6 December 2019 | by David Whelbourn



The overall purpose of collaboration is to gain mutual benefit from working on specific problems that are of common interest and thereby gain from shared knowledge and experience.

Running a successful multi-partner project requires the development of trust. Various trust-building mechanisms used by CyberNB are memorandum of understanding, non-disclosure agreements, and other sharing strategies such as data sharing and joint development of a model for managing the sharing of intellectual property.

Another way to work together on multi-partner projects is by adopting an open innovation model. This reduces the risks of failure in R&D projects and increases the co-evolving of capabilities by organizations. 

We already know that cybercriminals collaborate, share methods of attack, tools/techniques, and generally anything that will help them achieve their goals. This collaborative nature helps them learn how to take advantage of our weaknesses.

But what about the good guys? How do we improve our efforts to move our capabilities closer to those of the cybercriminals? We have some written rules and regulations to prevent us from sharing (privacy, intellectual property) and unwritten rules like maintaining a competitive advantage. How do we improve our collaboration, where do we start?

One of the key principles of CyberNB’s operating model is to collaborate and partner with others across all areas. This has enabled the delivery of multiple objectives of like-minded organizations working together to move the ball forward in the Canadian cybersecurity ecosystem.

“While expanding collaboration is a common hope for many leaders, SRM leaders of the CyberNB Program has shown several strengths since the early days of the project. Partnerships that did not exist in the past have formed with competitors and alliances with companies.” 

Gartner case study link.

Each of these principles enables organizations to improve trust between them. This, along with a strong and common sense of purpose for the outcomes of the project combined with use of the core principles of collaboration fosters the development of trust. 

Key principles in collaborative projects:

  • Project partners can identify each otherand are actively encouraged to continue to develop their relationships outside of the project.
  • Governance – Member behaviour is regulated according to group valuesaround collaboration.
  • Communication– Members can interact with each other.
  • Boundaries– The community knows why it exists and who is outside and inside.
  • Trust– Members must be able to build trust over time with other members and the group organizers.
  • Exchange– The group recognizes the value from the exchange of knowledge and ideas. 
  • Expression– The group has a recognizable personality; members are aware of what other members are doing.
  • History– The group remembers what has happened; it reacts and changes in response.

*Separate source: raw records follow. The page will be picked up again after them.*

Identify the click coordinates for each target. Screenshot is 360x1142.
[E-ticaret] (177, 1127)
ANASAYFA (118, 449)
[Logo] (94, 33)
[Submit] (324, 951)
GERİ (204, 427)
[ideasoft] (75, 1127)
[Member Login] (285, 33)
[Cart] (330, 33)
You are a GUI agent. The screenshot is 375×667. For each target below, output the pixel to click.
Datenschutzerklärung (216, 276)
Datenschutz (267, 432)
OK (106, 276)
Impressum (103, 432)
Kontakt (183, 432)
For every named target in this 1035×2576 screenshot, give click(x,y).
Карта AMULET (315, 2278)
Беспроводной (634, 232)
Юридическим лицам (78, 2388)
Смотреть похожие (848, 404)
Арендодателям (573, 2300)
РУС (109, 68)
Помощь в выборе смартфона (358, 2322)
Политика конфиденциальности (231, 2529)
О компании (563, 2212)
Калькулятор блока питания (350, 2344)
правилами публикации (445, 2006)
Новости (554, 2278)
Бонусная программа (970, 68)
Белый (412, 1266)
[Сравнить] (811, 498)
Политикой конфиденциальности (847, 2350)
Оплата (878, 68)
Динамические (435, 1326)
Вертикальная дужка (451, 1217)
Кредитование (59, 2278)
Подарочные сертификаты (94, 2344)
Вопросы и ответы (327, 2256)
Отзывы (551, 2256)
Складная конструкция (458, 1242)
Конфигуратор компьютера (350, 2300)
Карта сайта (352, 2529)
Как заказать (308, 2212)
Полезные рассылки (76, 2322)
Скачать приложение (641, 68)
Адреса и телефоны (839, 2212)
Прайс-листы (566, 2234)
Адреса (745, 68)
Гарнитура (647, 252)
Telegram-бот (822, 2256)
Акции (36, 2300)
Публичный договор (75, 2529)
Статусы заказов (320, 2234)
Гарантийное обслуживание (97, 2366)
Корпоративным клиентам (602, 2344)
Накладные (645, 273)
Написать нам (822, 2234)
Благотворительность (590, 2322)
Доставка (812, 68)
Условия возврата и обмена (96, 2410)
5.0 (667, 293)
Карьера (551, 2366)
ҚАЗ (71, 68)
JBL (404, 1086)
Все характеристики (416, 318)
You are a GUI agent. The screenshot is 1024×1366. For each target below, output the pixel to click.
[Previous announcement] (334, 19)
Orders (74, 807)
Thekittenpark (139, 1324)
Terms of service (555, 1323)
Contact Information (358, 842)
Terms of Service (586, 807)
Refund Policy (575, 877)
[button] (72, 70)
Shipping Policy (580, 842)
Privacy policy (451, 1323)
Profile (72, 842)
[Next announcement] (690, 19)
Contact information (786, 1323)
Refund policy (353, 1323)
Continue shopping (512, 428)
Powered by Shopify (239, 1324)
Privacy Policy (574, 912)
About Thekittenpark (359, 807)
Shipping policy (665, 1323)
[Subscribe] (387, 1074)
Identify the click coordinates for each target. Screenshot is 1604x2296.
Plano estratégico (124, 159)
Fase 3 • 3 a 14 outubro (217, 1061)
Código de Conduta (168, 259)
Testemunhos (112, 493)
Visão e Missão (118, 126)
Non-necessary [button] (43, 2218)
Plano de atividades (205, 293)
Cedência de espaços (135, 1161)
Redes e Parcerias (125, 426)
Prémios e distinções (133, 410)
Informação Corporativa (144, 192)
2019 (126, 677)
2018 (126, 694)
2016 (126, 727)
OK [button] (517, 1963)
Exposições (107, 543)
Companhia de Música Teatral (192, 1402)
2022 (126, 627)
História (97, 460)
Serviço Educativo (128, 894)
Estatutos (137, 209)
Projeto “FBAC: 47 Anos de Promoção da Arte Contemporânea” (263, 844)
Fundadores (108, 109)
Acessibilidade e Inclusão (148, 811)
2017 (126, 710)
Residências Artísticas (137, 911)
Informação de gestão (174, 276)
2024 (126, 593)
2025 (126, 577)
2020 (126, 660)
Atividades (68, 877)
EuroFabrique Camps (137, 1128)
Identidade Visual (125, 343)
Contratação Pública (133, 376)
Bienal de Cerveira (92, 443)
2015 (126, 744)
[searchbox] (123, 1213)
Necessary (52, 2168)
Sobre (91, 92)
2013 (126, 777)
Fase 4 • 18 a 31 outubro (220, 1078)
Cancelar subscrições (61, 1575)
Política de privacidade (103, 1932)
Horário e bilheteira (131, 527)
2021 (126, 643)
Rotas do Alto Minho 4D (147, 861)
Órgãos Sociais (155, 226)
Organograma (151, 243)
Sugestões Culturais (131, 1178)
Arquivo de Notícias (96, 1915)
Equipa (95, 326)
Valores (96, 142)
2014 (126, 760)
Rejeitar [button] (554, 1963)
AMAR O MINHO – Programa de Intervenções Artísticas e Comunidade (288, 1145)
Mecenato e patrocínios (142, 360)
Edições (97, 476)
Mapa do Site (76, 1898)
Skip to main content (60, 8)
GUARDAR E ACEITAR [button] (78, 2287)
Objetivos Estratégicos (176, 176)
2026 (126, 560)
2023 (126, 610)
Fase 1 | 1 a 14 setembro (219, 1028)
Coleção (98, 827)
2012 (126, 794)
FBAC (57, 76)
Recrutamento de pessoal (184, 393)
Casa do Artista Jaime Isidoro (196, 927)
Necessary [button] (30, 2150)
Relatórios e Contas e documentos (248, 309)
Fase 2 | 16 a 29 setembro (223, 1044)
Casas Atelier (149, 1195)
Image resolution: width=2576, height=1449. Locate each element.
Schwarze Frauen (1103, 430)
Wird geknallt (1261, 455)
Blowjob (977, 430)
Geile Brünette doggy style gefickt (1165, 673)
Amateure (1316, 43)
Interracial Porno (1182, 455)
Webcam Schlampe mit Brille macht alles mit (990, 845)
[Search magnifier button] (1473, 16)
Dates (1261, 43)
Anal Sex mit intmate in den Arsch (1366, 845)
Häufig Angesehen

A Cybersecurity Defence Alliance?

CyberNB has a project, Canada’s first cross sector Critical Infrastructure – Security Operations Centre (CI-SOC), that is focused on building a set of interactive services targeted towards supporting the defense of Critical Infrastructure from cyberattack. 

The CI-SOC project is designed to not only foster the development of services for Security Operations service providers but also to showcase the value of collaboration and sharing to enable better defence. It is working on the practicalities of building trust to enable multi-sector organizations in both public and private sectors. 

Our societies are better when we collaborate, and it is no different in cybersecurity, we must work together to better protect ourselves. Cybersecurity is a team sport!